§ **THE PROBLEM**
Exactly the lines from the one with "The height and width of the screenshot is (868, 1389)." through the final line of the entries, and nothing else, should appear in the answer; no pictures go in it.

■ ■ ■ ■ ■

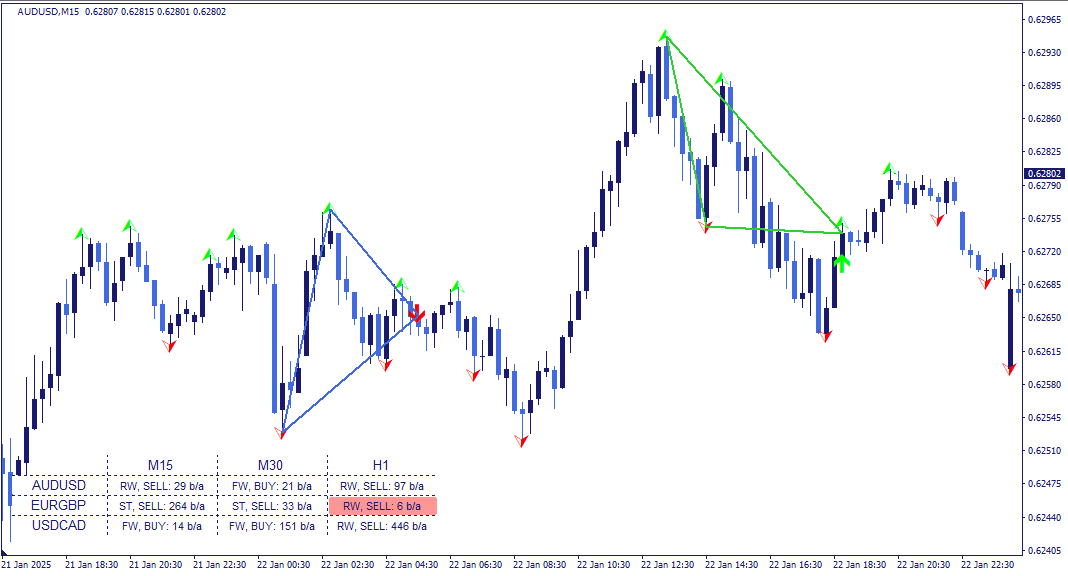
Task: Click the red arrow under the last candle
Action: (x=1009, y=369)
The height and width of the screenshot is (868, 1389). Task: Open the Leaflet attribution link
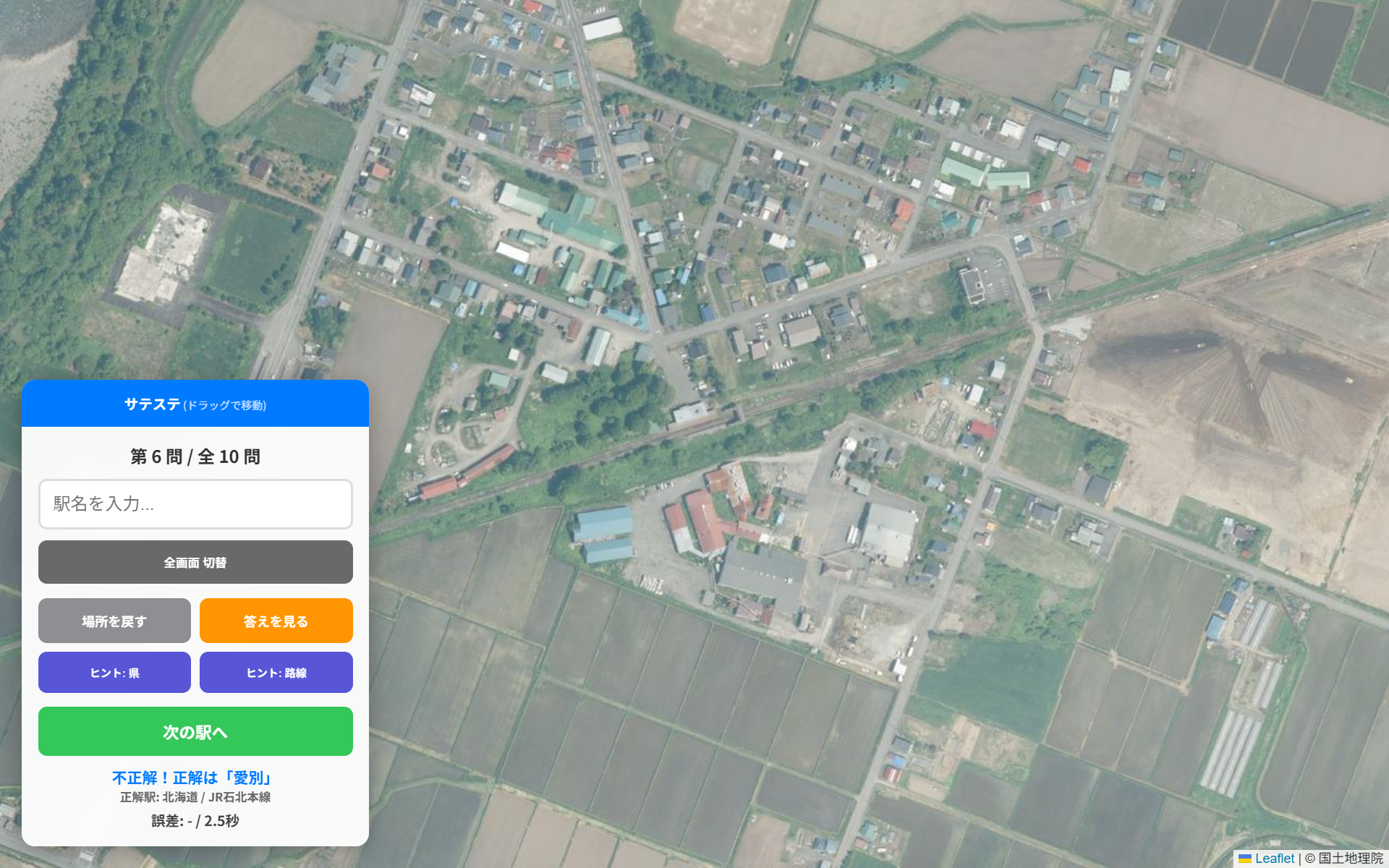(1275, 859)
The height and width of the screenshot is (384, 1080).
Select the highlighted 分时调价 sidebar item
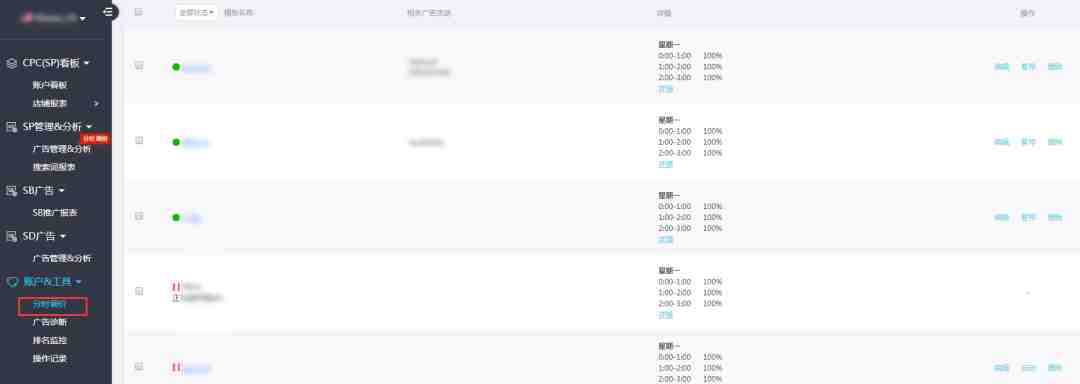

■ ■ ■ ■ ■

§ **WRITTEN SOLUTION**
The height and width of the screenshot is (868, 1389). Task: Open the Leaflet attribution link
(1275, 859)
The height and width of the screenshot is (384, 1080).
Select the highlighted 分时调价 sidebar item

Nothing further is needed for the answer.